Here are the ten male and female baby names that dominated during the age of disco:
Borrowed from Greek, Nicole means “victory of the people.”
The 70s was the first time in more than 50 years that Matthew cracked the top ten. The name, which means “Gift of Jehovah,” is derived from Hebrew. The name gained popularity due to the bible figure Matthew the Apostle.
In some cases Matthew is an anglicization of Mathuin, an Irish name meaning “bear.”
Stephanie, the female form of Stephen, has its roots in Greek. The name comes from Stefanos, which means “crown.”
William is a name that has consistently been in the top ten for decades. The classic name means “strong-willed warrior” in Old German.
The use of Heather, which is a type of small shrub native to Scotland and England, as a name in the U.S. can be traced all the way back to 1852. An article in the New York Times mentions an infant by the name of Miss Heather Campbell arriving from Glasgow.
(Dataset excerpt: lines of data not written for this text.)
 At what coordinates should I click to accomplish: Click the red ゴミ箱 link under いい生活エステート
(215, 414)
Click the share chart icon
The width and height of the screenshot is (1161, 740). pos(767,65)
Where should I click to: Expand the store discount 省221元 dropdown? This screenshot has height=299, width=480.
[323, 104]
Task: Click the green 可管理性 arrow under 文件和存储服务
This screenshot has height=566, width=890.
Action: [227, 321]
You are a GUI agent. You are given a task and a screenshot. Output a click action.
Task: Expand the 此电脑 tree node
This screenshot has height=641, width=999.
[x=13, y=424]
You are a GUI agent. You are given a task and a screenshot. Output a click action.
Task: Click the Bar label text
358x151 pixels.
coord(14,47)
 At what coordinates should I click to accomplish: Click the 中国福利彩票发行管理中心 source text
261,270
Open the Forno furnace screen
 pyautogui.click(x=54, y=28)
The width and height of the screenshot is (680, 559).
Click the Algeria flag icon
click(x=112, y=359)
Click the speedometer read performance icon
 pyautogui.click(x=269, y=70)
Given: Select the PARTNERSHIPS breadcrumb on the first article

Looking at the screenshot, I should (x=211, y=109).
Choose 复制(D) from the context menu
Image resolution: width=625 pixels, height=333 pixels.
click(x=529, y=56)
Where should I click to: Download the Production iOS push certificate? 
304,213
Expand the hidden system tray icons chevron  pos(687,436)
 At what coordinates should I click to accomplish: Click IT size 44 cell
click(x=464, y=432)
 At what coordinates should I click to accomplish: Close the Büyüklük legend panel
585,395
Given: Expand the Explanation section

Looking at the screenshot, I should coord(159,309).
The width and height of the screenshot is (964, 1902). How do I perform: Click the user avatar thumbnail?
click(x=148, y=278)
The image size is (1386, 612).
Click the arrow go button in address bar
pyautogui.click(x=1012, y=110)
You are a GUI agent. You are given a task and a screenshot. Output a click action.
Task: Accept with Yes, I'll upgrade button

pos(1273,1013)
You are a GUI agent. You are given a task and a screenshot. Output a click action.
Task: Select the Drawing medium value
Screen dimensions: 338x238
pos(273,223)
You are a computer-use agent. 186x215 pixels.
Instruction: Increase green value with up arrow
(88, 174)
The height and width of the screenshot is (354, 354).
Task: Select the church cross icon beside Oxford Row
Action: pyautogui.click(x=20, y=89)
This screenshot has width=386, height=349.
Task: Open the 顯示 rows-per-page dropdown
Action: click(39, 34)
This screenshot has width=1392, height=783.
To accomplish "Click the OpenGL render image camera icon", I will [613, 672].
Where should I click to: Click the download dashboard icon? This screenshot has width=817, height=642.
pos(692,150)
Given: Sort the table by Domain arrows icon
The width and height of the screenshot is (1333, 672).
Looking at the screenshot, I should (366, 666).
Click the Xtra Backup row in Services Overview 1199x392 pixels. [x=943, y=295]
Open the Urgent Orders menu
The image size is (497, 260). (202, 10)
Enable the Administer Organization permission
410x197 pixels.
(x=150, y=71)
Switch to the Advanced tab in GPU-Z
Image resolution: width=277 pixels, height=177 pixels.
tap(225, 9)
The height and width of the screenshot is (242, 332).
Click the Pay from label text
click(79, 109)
Heather can also refer to any shade of color with grey streaks within it.
As for Brian, it means “exalted one.” Derived from the Old Celtic words for “high” or “noble,” it gained popularity in the 10th century due to a King of Ireland named Brian Boru.
Angela stems from the Greek words “angelos,” which means “messenger of gods.”
No matter which variation is used, Robert is an Old English name meaning “bright flame.”
Lisa was the most popular female name of the 60s, but it dropped down a few spots the following decade. It is a short form of the name Elizabeth, which stands for “My God is an oath” or “My God is abundance” in Greek.
The name John also fell off the top five since 70s. The biblical moniker means “Jehovah is gracious.”